The person who is outside the circle of the joke will take offense. Especially if the person making it isn’t a close friend or family member, what else are they supposed to think? If they don’t have the full context of the conversation, they will get the wrong understanding. Indeed, taking humorous statements out of context is a principal tool of destruction used by political opponents. The “camera is always rolling,” so to speak, with a person running for political office. If they should make a joke to their friends while they think the microphone is off, and then someone else picks up on that comment, it can be distributed widely to the public. Others who are not privy to the context will get the wrong impression.
To the person in the know, the jokes are very pleasing.

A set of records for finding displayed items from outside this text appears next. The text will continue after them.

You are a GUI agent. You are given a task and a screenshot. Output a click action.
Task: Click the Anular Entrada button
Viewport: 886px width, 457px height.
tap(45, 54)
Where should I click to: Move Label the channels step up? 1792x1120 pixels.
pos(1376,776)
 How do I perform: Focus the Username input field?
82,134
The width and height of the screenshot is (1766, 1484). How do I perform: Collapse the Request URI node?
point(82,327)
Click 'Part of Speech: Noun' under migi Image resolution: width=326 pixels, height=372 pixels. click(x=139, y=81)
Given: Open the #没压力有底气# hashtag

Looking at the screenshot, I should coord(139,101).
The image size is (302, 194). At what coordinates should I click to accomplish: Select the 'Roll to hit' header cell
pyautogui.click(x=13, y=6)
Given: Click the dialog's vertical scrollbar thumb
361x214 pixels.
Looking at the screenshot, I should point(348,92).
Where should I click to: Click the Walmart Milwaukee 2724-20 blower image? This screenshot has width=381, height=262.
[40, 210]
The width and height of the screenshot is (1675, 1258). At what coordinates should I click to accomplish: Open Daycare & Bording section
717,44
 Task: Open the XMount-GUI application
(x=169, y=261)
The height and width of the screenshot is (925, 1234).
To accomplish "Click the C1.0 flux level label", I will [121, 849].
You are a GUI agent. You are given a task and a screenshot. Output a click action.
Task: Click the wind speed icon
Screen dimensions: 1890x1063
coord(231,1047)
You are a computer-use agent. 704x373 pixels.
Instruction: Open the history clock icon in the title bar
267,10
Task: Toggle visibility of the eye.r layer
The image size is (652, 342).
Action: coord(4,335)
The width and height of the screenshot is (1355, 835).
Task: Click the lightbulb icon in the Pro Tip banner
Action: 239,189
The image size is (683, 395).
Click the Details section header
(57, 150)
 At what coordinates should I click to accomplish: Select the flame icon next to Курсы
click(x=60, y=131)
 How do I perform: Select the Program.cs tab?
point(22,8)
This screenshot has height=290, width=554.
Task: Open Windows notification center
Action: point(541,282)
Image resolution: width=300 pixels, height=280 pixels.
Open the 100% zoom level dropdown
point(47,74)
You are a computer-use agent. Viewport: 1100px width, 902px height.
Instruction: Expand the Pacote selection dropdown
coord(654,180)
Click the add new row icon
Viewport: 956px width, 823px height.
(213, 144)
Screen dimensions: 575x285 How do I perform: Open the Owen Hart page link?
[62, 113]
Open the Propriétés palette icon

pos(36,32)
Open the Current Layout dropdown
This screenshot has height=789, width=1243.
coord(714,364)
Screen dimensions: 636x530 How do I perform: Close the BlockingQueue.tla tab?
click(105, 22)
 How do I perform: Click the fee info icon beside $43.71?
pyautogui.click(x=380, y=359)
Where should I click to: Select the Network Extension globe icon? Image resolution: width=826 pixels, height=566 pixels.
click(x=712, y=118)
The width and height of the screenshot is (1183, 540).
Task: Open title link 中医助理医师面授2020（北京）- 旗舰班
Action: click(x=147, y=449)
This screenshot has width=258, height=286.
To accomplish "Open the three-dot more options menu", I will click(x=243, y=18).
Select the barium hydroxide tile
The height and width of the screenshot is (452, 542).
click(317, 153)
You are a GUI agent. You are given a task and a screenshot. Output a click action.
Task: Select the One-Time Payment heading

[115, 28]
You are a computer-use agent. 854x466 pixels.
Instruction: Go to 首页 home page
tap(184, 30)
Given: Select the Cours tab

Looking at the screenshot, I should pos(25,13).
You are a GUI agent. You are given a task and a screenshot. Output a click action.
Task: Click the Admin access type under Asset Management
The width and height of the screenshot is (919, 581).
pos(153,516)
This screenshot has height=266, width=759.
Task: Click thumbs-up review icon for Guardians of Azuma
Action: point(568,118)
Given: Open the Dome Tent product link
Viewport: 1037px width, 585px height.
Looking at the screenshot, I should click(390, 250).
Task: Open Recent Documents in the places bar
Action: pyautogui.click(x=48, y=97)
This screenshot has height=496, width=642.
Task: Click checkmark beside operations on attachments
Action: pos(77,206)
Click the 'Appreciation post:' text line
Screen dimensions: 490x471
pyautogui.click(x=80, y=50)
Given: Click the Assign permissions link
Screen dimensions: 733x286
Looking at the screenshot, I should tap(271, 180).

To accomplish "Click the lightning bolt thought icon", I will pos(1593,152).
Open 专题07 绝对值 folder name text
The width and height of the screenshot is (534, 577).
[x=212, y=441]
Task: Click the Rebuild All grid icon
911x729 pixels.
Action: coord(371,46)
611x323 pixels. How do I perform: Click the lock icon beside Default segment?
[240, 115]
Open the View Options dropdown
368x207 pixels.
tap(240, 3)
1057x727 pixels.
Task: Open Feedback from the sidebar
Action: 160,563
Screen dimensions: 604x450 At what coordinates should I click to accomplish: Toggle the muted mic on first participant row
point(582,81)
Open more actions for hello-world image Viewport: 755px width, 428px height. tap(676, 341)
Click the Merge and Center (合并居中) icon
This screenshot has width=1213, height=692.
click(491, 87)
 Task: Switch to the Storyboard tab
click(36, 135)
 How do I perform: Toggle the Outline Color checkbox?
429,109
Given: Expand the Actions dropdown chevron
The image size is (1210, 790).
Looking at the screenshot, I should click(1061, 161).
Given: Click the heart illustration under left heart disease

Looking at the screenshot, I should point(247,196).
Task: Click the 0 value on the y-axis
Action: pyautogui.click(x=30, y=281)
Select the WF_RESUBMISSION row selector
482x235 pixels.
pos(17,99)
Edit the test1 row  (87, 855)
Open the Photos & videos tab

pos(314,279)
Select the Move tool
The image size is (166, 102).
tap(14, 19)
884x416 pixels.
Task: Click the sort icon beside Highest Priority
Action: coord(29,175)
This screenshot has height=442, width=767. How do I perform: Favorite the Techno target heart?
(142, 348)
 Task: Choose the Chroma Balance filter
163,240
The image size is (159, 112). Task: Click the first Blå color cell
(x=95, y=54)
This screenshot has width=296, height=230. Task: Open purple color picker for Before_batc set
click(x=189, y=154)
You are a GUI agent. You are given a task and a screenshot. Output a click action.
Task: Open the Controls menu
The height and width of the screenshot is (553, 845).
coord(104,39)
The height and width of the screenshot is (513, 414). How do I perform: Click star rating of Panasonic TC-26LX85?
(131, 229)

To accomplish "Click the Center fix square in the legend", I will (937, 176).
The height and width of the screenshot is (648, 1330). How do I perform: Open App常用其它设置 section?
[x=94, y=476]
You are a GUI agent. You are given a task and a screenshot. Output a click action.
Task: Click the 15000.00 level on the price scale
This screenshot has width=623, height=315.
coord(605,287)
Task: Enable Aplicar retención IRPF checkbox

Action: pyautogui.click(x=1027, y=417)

Here the clever ladies at the marriage ceremony of Sita and Rama are giving verbal jabs to the opposing side. The bride’s side is making fun of the groom’s side and vice versa. At this marriage everything was done according to tradition. There was no expense spared, as the host was the wealthy and pious king of Mithila. The marriage took place according to dharma, or religiosity. There was no kama, or sense gratification, involved.
The parties felt comfortable making jokes at each other because they were all family now. If you can’t make fun of your family members, who can you make fun of? If you’re not going to enjoy with the people you trust the most, then you are devoid of any enjoyment. All had a good time since Sita was now married to Rama. Indeed, the joke-making made the event more joyous. Sort of like having a band at your wedding or a fully stocked buffet at your get-together, the jokes were very appropriate to the occasion.
The clever ladies also taught Sita and Rama the appropriate rituals, such as feeding a morsel of food to each other. The food consisted of yogurt and rice, and the exchange is customary in a wedding ceremony of the Vedic tradition. It is said that everyone was so happy as a result. Wouldn’t you be thrilled as well? Where else do you hear about God being taught how to feed His wife? Where else do you learn about the beautiful eternal consort of the Supreme Lord being given instructions on how to offer food to her husband in love?
Indeed, such variety is present in the spiritual world, and that variety is replicated when the Divine and His associates appear on this earth in apparently human forms. With variety in form, the many children of God get the opportunity to engage in direct service. Here there was no fear on the part of the clever ladies. There was only boundless love. That love manifested in instruction and the offering of verbal jabs, thereby showing that the all-merciful Supreme Lord allows all to engage in devotional service in the mood of their choice.
Of course the prerequisite is the familial bond. We don’t like it when our friends say anything bad about our family, even if their statements are accurate. The friends are not part of the family, so they don’t get a free pass to lob abuses. The brother and sister are allowed to since there is a lasting bond with them. With God, there is the chance to enter the family since everyone is already in it. Through a lack of the proper consciousness only does one think that God doesn’t exist or that man is evolved today through natural selection of the strongest species. That evolved man no longer has to worry about God, which is a foolish mindset.
With the proper consciousness, one is allowed to reenter the family and from there engage in these wonderful pastimes, the likes of which fill up the voluminous pages of Vedic literature. The ladies took delight in this ceremony and so do the pure-hearted souls who hear with rapt attention, paying homage to the author who took so much time and effort to describe these events that his mind was so immersed in.
In Closing:
Though anecdotes of my family may reveal,
Open to criticizing them don’t ever feel.
Jovial talk for close siblings reserved,
With outsiders some respect need observed.
Felt like family already did ladies clever,
Lobbed abuses in both ways did they ever.
New bride and groom to feed each other taught,
Sita and Rama, their marriage so much happiness brought.